As time passes you see things and you notice things perhaps others wouldn’t. You grow stronger and more beautiful from everything that’s happened in your childhood. Whilst you never forget, you still get to be happy in the end. That’s how strong you become. You meet the most amazing man called Tony when your 20. You’ll marry him only a year later and have two amazing kids. You’ll have days where you can’t actually believe your luck. Life with them is way better than you could have ever imagined. Way better than those notes you use to write. Sure not all days will be like that. You’ll suffer Post Natal Depression with your daughter. You’ll have to overcome many emotions now that you understand if shouldn’t have happened. They’ll be days you’ll feel rage and you’ll take it out on Tony and later you’ll come to feel ashamed of that. He’ll never think any worst of you though, he doesn’t go anywhere. He’s the 1st person to not poke fun out of your temper, but he’ll see the person underneath. He’ll see your pain, sadness, anger and that your heart needs some sewing back up. He steers you on a path where you start to heal.
Tony teaches you and starts the healing process for you. Later you’ll learn to do healing for yourself, you’ll be independent but he’ll always be strongly by your side. He sees you for you and by 21 years you finally make an official statement to the police. I’m sad to tell you the case gets dropped, due to lack of evidence. Although please don’t be sad, because you rise from this and you made that statement. You did it! You care enough about yourself to know now that what he did to you mattered and that statement told him you know that. What’s more, if another victim comes forward your statement could help them get their justice. The officer who deals with the case is lovely and all the fears you had about speaking up were just that. It’s nowhere near as hard as you think it will be. Bottling it up is much harder and whilst it’s emotional going through it all, it’s also a relief to finally start to get some closure. Speaking up was the right decision, it’s always the right decision. The police care, they take you seriously and it’s the start of you taking care of yourself and becoming happy.
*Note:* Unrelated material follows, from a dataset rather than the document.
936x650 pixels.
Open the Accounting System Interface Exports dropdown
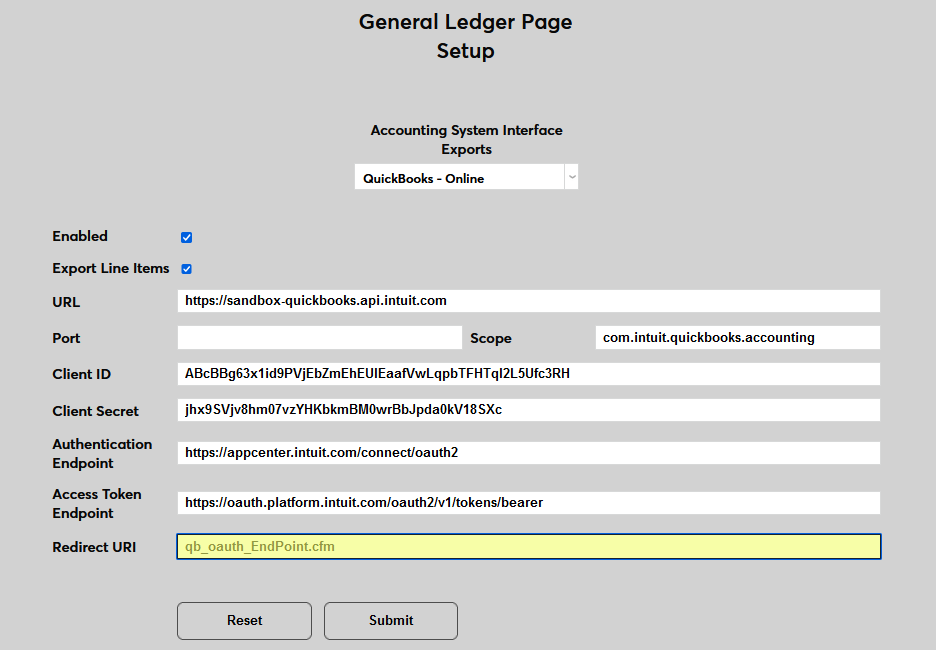click(465, 176)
They’ll be darkness, they’ll be pain and bad relationships which you’ll struggle to cope with. They’ll be an attempted overdose I can’t stop. You’ll allow yourself to be put in low self-worth positions in life because of all this, but that’s for another letter. In the end, though, life will be good. You’ll be happy and this is you on your 31st birthday. Happy. Something you never thought existed let alone would happen ☺
Know you are good enough ♥
Love your 31-year-old self,
This post was inspired by Five Little Doves letter to herself on her 17th birthday.